## ASSIGNED TASK 1
Answer these from the article below on the FDA panel votes against two cardiovascular firms:
(a) By what vote did the panel decline to recommend approval of Acorn's CorCap device?
(b) How is the CorCap device positioned on the heart?
(c) What concerns of the panel did the FDA's short summary list?
## ASSIGNED TASK 2
Please write the next few paragraphs of the article on the FDA panel votes against the Acorn and Abiomed devices, picking up after its final sentence.

## EXTRACT PROVIDED
····················

CDU Washington Editor
WASHINGTON Negative decisions by the FDA's Circulatory System Devices Panel vote in late June left officials at two cardiovascular firms surprised, but nonetheless still optimistic about the outlook for the products involved and their companies. Both Rich Lunsford, president and CEO of Acorn Cardiovascular (St. Paul, Minnesota), and Michael Min-ogue, chairman, president and CEO of Abiomed (Danvers, Massachusetts), said the separate panel decisions that went against their firms weren't what they had expected, but said the outlook was still positive for each of the products involved.
The Circulatory System Devices Panel of the FDA's Center for Devices and Radiological Health voted 9-4 against recommending approval of Acorn's CorCap cardiac support device, a high-tech polyester mesh device that is positioned surgically around the heart like a sock.
"We were told by a number of different entities that are expert panel watchers that this was one of the best, most comprehensive presentations they have ever seen the pre-clinical data, the clinical trial data, safety data, the way it was presented by the doctors," Lunsford told Cardiovascular Device Update. "We felt we were well-prepared."
Despite the "brief setback," Lunsford said that he, company management and investors, remain "as optimistic as we were prior to panel."
Privately held Acorn has positioned the device as an alternative therapy for heart failure patients with enlarged hearts and decreased pumping function who no longer respond to other therapies. CorCap is the company's only product.
It is the first medical device specifically designed to address the problem of enlargement of the heart by providing direct support to it, improving its structure and returning it to a more normal shape and thus designed to help it pump more efficiently, the company says.
According to a short summary released by the FDA following the meeting, the panel's concerns were "a lack of clinical outcome data, missing effectiveness data and potential risk to patients."

····················

## DATASET CONTENT
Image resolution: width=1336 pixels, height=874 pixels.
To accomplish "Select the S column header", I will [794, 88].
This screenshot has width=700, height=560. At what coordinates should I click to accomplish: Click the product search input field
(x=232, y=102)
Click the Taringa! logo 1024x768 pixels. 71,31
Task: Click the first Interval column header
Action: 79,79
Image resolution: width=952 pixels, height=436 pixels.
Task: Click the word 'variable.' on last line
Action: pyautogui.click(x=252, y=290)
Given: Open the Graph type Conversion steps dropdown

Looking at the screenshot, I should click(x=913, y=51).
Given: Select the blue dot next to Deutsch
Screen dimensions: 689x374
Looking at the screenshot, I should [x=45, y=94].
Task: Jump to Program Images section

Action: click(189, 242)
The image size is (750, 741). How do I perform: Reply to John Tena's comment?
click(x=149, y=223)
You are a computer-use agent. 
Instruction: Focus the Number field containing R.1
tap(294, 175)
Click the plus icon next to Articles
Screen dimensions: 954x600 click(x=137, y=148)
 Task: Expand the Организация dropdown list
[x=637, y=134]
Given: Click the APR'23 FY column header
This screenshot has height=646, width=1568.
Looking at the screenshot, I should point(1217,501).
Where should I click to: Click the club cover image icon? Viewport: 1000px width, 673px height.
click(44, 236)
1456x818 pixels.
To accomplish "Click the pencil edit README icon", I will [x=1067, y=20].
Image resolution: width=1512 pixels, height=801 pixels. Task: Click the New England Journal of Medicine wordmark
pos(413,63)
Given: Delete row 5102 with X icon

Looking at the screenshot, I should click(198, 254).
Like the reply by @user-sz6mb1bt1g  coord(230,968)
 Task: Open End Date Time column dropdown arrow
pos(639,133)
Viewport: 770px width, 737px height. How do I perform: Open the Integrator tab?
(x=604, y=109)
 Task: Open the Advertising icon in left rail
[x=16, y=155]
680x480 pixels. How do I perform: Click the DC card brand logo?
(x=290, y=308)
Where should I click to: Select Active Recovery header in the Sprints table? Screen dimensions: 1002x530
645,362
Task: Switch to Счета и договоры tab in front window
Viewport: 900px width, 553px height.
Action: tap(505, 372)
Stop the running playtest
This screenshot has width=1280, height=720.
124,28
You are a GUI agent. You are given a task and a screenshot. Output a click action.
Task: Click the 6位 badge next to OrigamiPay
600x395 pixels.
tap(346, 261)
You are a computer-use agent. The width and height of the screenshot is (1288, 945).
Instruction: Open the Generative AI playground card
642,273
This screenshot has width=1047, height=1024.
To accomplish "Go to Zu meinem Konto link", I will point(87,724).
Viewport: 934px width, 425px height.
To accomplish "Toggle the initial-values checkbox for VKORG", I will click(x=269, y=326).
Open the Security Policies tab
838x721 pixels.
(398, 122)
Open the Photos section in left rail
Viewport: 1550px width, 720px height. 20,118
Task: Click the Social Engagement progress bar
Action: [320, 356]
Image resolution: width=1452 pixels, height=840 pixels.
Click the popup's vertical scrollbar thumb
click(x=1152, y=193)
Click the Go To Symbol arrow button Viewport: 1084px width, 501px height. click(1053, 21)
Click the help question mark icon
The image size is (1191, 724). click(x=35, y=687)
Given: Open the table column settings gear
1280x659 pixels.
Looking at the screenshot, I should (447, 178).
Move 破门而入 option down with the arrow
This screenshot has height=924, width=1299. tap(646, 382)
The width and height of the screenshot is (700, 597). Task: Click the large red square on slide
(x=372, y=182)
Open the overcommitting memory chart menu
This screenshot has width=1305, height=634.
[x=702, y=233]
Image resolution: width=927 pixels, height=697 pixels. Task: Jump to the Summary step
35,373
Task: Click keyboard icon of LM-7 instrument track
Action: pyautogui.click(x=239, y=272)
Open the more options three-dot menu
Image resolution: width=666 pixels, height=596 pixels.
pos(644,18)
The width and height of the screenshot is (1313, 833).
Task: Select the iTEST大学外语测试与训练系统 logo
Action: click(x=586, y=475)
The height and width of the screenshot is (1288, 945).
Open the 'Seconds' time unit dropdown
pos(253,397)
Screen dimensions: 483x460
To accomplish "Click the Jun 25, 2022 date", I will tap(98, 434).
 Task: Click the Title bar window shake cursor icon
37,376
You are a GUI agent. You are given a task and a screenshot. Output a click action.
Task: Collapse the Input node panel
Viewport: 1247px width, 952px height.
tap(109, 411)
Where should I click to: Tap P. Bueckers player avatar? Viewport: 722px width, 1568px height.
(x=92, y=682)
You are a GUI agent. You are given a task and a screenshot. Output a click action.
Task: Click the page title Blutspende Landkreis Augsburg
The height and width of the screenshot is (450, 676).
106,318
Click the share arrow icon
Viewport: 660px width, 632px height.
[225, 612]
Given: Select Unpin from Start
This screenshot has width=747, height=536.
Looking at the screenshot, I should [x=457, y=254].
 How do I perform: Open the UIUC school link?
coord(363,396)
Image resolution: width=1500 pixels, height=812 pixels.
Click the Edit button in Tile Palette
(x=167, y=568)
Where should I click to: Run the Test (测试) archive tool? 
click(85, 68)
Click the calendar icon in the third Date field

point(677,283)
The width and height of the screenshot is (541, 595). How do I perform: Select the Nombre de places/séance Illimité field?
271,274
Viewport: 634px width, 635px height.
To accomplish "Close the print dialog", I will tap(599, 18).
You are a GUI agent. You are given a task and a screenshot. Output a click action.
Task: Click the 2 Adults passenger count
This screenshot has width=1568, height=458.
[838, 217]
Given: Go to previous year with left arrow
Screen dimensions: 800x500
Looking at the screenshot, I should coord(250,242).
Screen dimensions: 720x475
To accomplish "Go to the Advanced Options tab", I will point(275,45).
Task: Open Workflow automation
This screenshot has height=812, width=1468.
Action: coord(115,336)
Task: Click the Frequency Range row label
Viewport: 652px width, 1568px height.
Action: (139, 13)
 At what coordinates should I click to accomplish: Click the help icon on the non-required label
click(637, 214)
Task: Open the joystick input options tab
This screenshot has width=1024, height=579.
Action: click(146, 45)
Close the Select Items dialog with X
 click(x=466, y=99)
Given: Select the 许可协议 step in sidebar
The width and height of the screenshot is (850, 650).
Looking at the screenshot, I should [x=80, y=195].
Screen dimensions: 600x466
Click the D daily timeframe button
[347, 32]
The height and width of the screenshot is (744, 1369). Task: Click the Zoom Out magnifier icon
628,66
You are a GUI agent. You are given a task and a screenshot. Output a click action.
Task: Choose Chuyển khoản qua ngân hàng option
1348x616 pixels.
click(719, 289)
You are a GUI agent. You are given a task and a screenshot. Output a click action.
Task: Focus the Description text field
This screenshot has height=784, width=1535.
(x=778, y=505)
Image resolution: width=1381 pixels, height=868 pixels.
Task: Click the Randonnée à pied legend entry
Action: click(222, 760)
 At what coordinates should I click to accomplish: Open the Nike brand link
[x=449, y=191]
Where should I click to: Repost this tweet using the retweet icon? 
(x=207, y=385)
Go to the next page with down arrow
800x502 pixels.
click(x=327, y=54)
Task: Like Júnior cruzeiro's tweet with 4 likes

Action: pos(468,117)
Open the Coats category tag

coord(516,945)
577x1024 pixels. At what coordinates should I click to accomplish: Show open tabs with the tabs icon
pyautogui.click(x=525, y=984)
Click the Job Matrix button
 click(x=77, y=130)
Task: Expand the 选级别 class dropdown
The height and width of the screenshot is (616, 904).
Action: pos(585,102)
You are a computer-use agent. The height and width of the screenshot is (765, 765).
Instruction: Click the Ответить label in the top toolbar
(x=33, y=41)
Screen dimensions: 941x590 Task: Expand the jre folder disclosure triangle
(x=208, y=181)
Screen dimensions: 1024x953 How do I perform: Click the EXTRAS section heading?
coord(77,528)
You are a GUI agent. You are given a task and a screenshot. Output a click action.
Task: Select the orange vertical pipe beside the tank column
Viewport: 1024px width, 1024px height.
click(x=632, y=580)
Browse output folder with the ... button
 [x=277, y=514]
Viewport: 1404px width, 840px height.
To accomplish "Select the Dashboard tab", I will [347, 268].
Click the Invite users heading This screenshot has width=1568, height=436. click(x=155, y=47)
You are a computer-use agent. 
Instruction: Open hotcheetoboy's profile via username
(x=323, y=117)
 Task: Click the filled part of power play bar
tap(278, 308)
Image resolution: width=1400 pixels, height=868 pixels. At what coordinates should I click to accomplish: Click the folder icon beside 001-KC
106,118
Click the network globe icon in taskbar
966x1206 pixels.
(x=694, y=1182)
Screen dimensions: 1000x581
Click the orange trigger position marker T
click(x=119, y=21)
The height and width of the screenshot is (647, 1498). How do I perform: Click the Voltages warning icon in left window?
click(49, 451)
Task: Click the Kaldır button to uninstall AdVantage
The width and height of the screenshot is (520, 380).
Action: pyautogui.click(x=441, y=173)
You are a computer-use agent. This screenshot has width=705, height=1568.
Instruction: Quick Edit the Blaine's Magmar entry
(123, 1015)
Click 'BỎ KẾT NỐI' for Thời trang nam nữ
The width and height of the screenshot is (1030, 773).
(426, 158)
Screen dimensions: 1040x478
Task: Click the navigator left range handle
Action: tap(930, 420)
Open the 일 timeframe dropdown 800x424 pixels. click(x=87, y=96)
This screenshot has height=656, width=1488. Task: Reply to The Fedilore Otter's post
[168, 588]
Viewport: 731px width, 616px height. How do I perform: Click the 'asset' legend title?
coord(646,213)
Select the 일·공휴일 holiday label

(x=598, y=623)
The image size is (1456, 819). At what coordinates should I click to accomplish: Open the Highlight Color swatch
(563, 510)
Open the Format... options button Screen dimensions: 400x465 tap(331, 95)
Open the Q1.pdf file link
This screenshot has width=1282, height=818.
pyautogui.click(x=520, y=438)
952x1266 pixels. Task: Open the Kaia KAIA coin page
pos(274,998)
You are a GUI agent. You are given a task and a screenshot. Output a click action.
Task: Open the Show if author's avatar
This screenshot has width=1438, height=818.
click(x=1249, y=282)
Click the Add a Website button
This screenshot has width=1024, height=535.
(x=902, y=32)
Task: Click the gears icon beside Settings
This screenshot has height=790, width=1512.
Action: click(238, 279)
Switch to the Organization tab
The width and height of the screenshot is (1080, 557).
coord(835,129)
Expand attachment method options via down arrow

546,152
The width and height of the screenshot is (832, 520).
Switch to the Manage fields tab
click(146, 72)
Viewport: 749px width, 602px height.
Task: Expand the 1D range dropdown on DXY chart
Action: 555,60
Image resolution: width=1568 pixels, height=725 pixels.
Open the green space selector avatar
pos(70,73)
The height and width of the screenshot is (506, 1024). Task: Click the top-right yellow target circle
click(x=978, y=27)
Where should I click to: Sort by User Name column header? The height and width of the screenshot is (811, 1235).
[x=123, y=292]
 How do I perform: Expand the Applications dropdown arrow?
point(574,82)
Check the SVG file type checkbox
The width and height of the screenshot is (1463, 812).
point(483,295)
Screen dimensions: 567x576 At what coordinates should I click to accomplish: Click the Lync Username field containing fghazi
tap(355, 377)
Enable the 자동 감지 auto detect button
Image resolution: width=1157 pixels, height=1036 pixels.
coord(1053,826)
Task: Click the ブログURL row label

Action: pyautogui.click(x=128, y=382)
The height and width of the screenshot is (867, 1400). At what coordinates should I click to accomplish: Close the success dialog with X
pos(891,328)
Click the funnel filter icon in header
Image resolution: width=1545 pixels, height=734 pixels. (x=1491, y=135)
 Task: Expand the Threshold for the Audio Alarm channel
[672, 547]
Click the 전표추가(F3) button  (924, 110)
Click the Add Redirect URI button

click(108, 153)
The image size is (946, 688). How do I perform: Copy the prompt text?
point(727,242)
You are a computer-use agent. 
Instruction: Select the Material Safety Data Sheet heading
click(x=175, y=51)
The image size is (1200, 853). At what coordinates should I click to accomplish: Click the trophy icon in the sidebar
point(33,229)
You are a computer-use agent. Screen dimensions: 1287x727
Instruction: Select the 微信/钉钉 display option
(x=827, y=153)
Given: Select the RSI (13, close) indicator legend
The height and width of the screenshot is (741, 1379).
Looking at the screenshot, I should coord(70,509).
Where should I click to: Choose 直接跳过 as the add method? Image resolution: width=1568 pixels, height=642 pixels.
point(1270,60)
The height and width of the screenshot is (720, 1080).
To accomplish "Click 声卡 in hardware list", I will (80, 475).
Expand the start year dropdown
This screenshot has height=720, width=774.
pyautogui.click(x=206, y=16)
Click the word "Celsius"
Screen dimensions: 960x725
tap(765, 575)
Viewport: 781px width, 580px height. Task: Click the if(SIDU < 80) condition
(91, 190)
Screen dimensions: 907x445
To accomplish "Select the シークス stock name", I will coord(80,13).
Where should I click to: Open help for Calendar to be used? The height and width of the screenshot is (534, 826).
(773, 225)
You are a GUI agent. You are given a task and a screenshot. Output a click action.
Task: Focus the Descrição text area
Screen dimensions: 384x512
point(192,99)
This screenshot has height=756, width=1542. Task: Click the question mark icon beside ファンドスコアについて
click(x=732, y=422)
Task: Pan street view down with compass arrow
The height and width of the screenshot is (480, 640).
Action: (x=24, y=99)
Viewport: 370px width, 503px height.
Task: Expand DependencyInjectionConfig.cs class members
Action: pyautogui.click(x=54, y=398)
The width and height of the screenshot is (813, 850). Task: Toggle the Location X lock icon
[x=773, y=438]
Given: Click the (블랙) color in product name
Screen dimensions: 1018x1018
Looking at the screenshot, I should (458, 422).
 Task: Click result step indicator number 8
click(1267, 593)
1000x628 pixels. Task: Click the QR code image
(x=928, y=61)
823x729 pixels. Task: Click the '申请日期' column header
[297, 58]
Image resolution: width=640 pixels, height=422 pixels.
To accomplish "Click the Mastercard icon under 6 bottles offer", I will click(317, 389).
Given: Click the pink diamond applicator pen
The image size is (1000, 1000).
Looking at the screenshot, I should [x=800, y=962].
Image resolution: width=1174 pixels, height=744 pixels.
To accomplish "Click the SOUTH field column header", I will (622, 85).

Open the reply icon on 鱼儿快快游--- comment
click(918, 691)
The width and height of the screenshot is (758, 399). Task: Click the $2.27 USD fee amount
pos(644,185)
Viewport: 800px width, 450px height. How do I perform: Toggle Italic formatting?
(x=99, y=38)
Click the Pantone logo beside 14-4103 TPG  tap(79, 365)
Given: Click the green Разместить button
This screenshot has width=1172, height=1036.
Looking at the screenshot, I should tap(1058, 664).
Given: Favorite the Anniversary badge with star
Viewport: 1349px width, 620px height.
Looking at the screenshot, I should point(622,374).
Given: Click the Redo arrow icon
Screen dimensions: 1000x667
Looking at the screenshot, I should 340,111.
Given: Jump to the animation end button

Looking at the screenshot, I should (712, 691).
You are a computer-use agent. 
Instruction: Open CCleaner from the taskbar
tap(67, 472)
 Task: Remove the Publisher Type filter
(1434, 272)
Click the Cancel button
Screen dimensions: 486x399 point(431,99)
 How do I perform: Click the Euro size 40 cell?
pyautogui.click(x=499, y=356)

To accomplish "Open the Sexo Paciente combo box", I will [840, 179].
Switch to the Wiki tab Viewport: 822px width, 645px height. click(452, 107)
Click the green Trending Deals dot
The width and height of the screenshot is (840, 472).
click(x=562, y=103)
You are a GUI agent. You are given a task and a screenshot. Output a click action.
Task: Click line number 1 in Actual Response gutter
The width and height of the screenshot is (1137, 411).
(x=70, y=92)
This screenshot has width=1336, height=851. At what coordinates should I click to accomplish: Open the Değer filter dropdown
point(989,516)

····················

## REPLY 1
(a) The vote was 9-4 against recommending approval.
(b) It is positioned surgically around the heart like a sock.
(c) The summary listed a lack of clinical outcome data, missing effectiveness data and potential risk to patients.

## REPLY 2
"We were surprised, and I think the FDA was a little surprised, too," Lunsford said. He explained that the company had worked closely with the agency prior to submitting its data. Acorn already has had meetings with the FDA on the next step for the device submission. "We already are in dialogue with the FDA," he said, noting there have been two meetings so far. "The outlook is reasonable for us to go through the continued process with them [the FDA] and ultimately gain approval."
Lunsford said the company is preparing to go through the panel transcript with agency representatives and address key issues that came from the hearing and described the agency as being ready and willing to help. Acorn would not have to return to another panel hearing, but would present data to answer the agency's post-panel questions, he said.
Lunsford told CDU that all the panel's concerns could be answered by re-examining the company's current data set, hopefully leading to approval. Lunsford said Acorn was eager to clear up any confusion there may have been on the panel's part about the data presented.
"Our initial impression is that with the present data set we're going to be able to deal with the questions that came up at panel," he said. "The FDA and Acorn executives have been in discussions to identify the issues that came up in panel and to work together in working tighter to address those issues effectively."
No specifics about timeframe have been discussed, but Lunsford said the "potential for approval remains reasonable" toward the end of this year or the beginning of 2006. "If you asked me to handicap it, I think we've got a very good shot at having this approved by the end of the year," he said.
One of the issues Acorn will be working on is labeling, Lunsford said, working with the agency so that the device is marketed to the populations the FDA says are appropriate based on the evidence available.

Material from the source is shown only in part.